A compelling element in the exhibition “Without Innocence”, as well as in other works of Zankov from this period, is the deformation of the artistic understanding of the idea of “beautiful”. It is equated with the ‘attractive’ based on the immediate experience of the desire to consume goods or bodily desires – an ‘aesthetic of disillusionment’, as Philip Zidarov would say. “No Foreigners” from 1993 is branded with the logo of a local modelling agency and marked with the pink spray. In an auto-interview, the artist talks about his grandfather – a sculptor and his grandmother – a prima ballerina, and about an original Degas pastel that they had. “In my vague memories of my early childhood there are dim silhouettes of ballerinas hanging on the walls.” Fading memories of a time of innocence.

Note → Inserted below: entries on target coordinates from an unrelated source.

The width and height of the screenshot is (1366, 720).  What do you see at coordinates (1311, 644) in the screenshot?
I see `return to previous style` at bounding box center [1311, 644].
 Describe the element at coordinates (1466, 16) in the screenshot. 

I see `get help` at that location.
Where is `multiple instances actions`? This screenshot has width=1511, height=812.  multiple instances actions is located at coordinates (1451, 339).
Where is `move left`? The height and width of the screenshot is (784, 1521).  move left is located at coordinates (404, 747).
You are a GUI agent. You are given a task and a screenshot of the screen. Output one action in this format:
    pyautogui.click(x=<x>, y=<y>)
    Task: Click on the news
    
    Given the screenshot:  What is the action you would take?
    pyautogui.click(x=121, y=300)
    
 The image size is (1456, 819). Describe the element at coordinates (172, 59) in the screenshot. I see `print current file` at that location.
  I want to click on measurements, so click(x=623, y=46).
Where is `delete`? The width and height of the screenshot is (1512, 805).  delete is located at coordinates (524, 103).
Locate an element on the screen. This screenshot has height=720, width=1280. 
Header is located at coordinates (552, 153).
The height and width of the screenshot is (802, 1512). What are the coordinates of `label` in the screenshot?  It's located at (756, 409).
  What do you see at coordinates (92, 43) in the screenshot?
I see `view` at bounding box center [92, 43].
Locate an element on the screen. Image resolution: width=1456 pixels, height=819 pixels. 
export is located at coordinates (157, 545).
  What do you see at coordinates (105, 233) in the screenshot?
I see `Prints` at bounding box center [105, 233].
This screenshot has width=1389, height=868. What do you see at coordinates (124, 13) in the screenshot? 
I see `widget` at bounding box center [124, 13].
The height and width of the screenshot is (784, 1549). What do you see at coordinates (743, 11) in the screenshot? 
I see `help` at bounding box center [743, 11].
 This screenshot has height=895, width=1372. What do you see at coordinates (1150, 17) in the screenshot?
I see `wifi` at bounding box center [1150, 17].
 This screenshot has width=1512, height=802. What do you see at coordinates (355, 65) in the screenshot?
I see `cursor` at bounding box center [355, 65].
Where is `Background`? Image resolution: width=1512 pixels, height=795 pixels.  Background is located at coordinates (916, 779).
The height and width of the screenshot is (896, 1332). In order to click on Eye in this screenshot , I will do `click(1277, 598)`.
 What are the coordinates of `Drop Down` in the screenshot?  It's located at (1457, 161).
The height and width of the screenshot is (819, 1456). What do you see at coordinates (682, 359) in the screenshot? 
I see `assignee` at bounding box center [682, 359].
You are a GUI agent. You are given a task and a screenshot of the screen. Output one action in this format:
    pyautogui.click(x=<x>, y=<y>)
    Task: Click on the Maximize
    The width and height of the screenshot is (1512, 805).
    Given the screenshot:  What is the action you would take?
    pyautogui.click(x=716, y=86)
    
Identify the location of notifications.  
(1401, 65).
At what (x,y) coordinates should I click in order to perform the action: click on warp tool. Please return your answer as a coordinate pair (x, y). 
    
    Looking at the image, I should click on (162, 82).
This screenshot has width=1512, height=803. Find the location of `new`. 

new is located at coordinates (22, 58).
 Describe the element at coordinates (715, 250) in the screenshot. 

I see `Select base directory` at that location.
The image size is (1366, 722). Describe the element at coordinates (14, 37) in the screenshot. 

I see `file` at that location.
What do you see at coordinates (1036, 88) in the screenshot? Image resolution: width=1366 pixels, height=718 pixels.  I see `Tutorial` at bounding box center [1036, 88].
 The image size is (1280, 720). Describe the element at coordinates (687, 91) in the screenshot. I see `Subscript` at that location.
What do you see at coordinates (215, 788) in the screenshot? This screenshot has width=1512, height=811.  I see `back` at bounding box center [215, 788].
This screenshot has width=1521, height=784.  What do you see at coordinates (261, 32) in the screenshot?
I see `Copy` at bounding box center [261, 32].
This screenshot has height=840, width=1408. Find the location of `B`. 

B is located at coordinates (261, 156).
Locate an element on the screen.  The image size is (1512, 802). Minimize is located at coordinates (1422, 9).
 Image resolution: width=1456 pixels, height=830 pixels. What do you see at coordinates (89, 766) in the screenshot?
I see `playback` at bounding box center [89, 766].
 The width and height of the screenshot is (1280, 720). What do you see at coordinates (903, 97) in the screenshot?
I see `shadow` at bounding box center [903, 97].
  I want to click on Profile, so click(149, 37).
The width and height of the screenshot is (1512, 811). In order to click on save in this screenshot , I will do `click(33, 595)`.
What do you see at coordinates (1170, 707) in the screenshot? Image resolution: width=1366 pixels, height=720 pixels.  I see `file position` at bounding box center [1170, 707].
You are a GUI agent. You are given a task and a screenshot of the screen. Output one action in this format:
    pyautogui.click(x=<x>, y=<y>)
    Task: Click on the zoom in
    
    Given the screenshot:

In the painting “Fading Memories” from 1994, even the composition itself speaks of how the make-up beauty from the period of the transition to liberal democracy turns away from Debelyanov’s sentimental poetry from the textbooks. If the era of socialism censored eroticism in art, high art in the 1990s mocked the sentimental, the idealised, and all the visible marks of the old craft. By education, Zankov is a sculptor and his first paintings were untouched by the heavy hand of academic painting. The images come directly from photos in fashion magazines and from advertisements. Before this painting here also referred to photography with the pretence that it thus reflects the true reality, but in fact they used to manipulate it. In 1995, Boris Danailov wrote that Zankov was “far from the requirements of normative aesthetics, which still dominate Bulgarian art. Without the depiction of flailing fists and low-faced “grave diggers”, without the until recently obligatory references to dubious heroic traditions, Vencislav Zankov is too current…”. Indeed, in 1995 it seems that democracy is here and the transition is already underway, but the change only touches the surface – the source photo has gone from propaganda to advertising.
Daniela Radeva
Ventsislav Zankov (1962). Graduated with a degree in Sculpture at the National Academy of Arts in Sofia in 1988. Over the years, he has been behind many initiatives and curatorial projects, including the weekly [close-up] discussion club in Hambara (2004-2008), the newspaper 39 grams (2005-2008), the Ventsislav Zankov Foundation for Contemporary Art (founded in 2009), the Ventsislav Zankov Iron Medal for Contemporary Art (founded 2010), “Everything on Man” (2004-2008) together with the Goethe Institut – Bulgaria, “White, male, straight” project (2002) with the support of Swiss cultural program for Bulgaria Pro Helvetia. Curator for Bulgaria of international video art projects organised by Magmart, Italy (2013-2019). His most recent individual projects feature: They Are Still Here, prospective exhibition, Credo Bonum Gallery (2022); V&V EPICRISES, Vaska Emanuilova Gallery /SCAG/ (2021); In Front of Me, large-format painting, sculpture and neon, Rayko Aleksiev Gallery, UBA, Sofia (2020), The Last Burghers of Calais, sculpture, construction site NBU (2016) and Artium, Serdika Center (2016), etc. He has participated in numerous group exhibitions and other events. Ventsislav Zankov is the author of numerous publications in periodicals and on the Internet.